WORK REQUIRED
Exact copies of the lines below, from the one with "Given: Click the" up to and including the one with "Click the keyboard icon in Tune section", are what this calls for; leave out pictures.
··· MATERIAL TO PROCESS
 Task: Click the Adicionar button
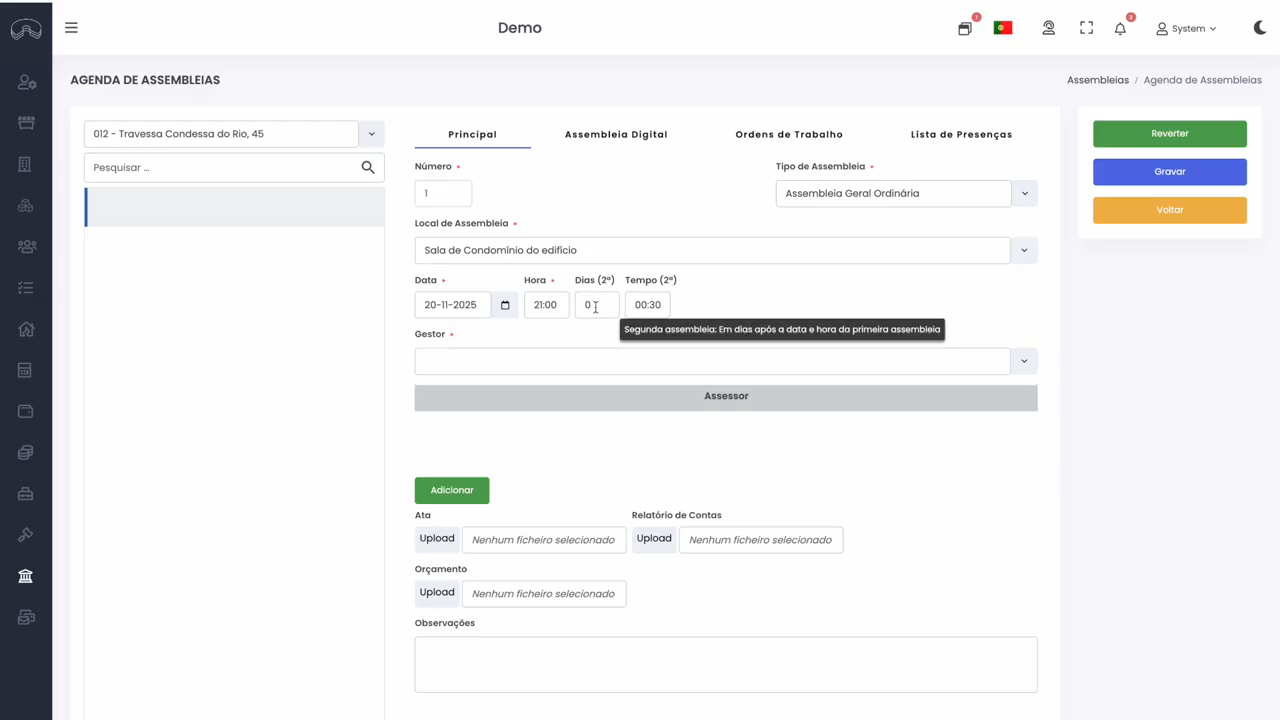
······
··· MATERIAL TO PROCESS
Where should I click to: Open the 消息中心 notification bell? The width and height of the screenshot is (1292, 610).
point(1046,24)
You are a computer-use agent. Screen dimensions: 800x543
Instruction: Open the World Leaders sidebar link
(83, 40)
······
··· MATERIAL TO PROCESS
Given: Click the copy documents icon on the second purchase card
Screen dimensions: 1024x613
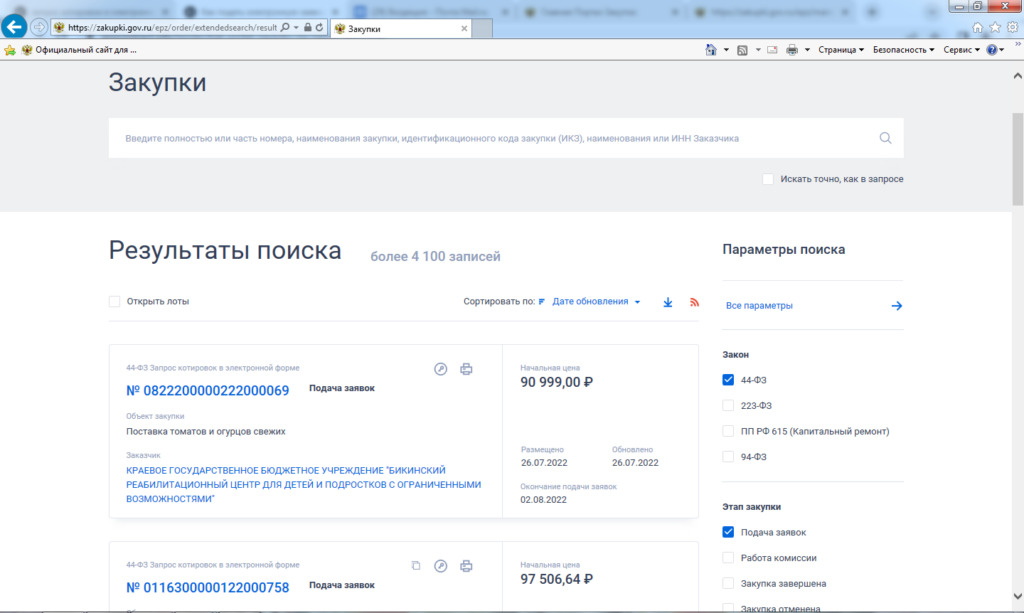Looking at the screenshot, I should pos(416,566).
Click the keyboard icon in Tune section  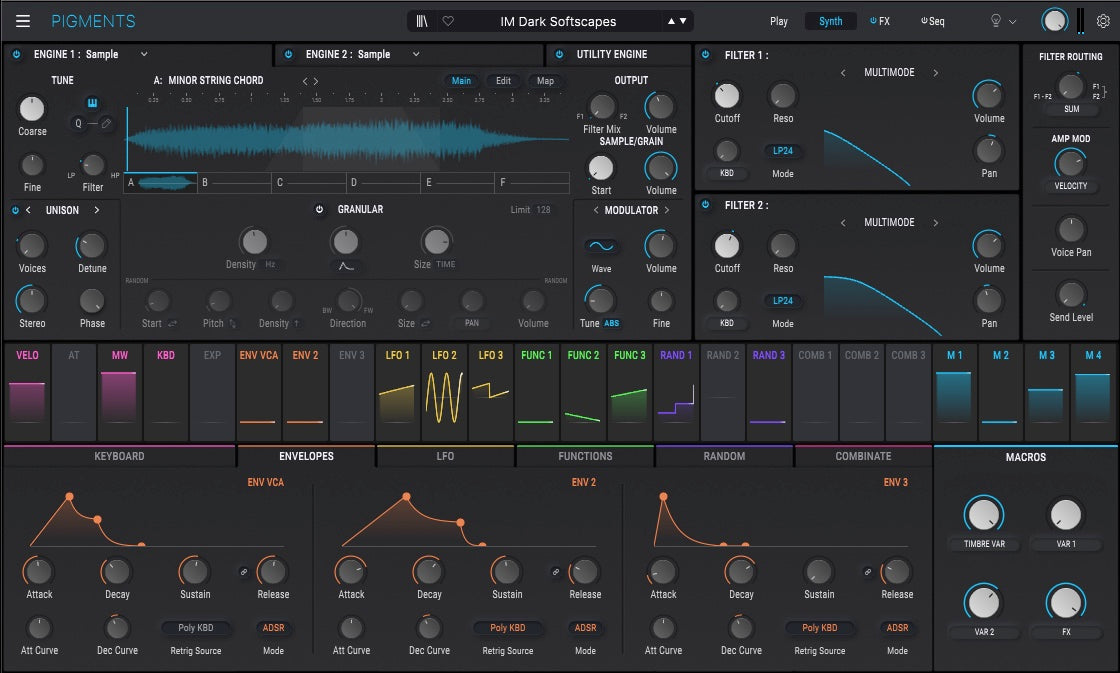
······
ANSWER TO THIS EXERCISE
Given: Click the copy documents icon on the second purchase card
Screen dimensions: 1024x613
Looking at the screenshot, I should pos(416,566).
Click the keyboard icon in Tune section  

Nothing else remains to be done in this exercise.